*** Supplied material ***
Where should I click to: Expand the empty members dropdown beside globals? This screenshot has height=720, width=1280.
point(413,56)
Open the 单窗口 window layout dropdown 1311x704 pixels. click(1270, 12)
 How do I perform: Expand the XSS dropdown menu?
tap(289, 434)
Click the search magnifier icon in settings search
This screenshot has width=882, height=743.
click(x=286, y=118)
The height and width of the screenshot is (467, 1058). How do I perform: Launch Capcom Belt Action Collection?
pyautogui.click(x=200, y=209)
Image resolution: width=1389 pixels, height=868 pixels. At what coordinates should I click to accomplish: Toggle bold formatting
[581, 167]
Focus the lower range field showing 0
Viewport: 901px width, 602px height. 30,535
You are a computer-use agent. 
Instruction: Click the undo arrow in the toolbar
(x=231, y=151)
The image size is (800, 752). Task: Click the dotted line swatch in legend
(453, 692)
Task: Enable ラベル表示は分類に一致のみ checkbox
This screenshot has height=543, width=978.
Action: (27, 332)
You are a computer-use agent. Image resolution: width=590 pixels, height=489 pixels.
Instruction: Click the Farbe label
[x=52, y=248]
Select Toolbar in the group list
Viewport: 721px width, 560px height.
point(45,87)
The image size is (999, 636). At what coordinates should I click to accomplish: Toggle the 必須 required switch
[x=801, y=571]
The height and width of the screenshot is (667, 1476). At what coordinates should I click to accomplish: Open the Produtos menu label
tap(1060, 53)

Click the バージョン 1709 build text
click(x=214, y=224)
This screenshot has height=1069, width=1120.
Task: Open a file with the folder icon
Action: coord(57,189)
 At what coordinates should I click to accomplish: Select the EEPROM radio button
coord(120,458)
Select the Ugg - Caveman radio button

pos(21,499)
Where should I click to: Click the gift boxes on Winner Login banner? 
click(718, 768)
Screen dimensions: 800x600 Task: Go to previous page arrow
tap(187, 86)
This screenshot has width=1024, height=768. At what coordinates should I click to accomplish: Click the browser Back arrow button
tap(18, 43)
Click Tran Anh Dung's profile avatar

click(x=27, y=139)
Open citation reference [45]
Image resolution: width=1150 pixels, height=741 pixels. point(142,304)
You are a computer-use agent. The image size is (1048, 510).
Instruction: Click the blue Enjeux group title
*** End of Supplied material ***
Retype exactly the lines from the first line of the records above through the line containing "Open the 单窗口", both included, and nothing else.

» Written answer
Where should I click to: Expand the empty members dropdown beside globals? This screenshot has height=720, width=1280.
point(413,56)
Open the 单窗口 window layout dropdown 1311x704 pixels. click(1270, 12)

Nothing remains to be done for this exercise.